▶ _DIRECTIONS FOR THIS TASK_:
Could you write out the blog entry on Reagan's record word for word, starting at "Those of us who believe" up to and including "nineties is...a fact."?

▶ _PASSAGE GIVEN_:
Thursday, June 10, 2004

"Let Reagan be Reagan...warts and all"

Given that former President Reagan's historical record is being seriously threatened by those who are determined to turn fact into fiction, it is refreshing to note that a few serious, experienced journalists are speaking out.

Following is my e-mail to Jim Hoagland in response to his article published in today's Washington Post. The article follows:

Dear Mr. Hoagland,

Thank you for bringing a semblance of realism back into the equation at a time the fictional version of President Reagan's record in office is rapidly trumping the factual version.

There is a point where those of us who saw events unfold "up close and personal" feel that...enough is enough.

In my case, when orders were given to the C.I.A. by the Reagan White House to treat Congressional Intelligence Oversight Committees as the "enemy," by keeping them in the dark, I felt I had been robbed of my "innocence."

I never looked at government with the same eyes I had before given that TRUST was no longer an applicable word.

Those of us who believe that the U.S. Constitution is a document that should be revered and respected felt betrayed and, in my case, very sad.

The mantra adopted by Reagan-Bush and, presently, Bush junior reads: "The Ends Justify the Means."

While such an approach may work in the short term, it inevitably backfires.

That both, Saddam and Osama are products of Reagan-Bush policy implementations during the eighties and early nineties is...a fact.

That there are very few individuals willing to face the truth and address this issue with any degree of honesty is also...a fact.

Instead, we are treated as a bunch of kids and told that terrorists "hate our freedoms" and, therefore, "they hate us."

▶ _SUPPLIED RECORDS_:

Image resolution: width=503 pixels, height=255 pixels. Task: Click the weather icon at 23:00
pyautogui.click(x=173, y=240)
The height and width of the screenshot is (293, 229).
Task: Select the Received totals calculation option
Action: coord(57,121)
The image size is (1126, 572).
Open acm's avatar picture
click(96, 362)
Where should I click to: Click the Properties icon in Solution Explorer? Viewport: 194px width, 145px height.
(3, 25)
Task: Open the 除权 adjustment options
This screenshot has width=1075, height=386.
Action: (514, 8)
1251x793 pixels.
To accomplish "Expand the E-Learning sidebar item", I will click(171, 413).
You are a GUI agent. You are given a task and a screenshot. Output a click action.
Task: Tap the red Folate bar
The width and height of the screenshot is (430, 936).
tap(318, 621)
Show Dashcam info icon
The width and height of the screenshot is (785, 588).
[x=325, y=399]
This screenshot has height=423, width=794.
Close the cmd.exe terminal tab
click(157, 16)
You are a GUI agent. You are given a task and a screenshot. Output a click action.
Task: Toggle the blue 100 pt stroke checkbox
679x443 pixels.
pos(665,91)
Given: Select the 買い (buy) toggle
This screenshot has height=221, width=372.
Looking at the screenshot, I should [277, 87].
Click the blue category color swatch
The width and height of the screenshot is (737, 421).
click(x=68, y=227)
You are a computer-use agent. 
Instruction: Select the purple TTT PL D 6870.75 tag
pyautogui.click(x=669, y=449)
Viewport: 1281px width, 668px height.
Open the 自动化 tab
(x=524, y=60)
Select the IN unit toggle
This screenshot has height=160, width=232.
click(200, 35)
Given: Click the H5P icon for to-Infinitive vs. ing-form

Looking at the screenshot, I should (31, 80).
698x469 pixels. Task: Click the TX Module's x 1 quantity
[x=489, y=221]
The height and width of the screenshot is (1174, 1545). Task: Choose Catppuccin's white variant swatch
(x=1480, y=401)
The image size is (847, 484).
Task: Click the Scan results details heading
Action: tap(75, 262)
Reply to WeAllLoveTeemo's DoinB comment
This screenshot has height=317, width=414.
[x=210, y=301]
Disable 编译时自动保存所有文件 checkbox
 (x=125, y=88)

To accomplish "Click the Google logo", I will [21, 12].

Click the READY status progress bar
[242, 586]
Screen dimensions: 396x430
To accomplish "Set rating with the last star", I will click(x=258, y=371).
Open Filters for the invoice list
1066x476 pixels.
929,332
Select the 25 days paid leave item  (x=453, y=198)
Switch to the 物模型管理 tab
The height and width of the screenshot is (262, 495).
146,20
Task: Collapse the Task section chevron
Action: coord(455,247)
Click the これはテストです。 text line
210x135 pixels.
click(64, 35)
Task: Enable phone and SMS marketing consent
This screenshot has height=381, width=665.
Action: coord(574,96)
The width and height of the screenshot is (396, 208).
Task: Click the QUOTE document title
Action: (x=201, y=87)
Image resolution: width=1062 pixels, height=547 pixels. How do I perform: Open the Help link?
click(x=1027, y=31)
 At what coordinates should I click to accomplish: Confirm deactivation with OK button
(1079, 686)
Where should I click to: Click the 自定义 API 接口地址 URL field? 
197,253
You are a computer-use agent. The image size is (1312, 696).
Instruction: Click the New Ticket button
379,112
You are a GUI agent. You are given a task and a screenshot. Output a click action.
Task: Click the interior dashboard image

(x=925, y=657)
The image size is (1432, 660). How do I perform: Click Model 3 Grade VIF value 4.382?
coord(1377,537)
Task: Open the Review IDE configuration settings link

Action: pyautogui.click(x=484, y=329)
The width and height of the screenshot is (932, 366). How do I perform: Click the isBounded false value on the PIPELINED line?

▶ _SOLUTION FOR THIS TASK_:
Those of us who believe that the U.S. Constitution is a document that should be revered and respected felt betrayed and, in my case, very sad.

The mantra adopted by Reagan-Bush and, presently, Bush junior reads: "The Ends Justify the Means."

While such an approach may work in the short term, it inevitably backfires.

That both, Saddam and Osama are products of Reagan-Bush policy implementations during the eighties and early nineties is...a fact.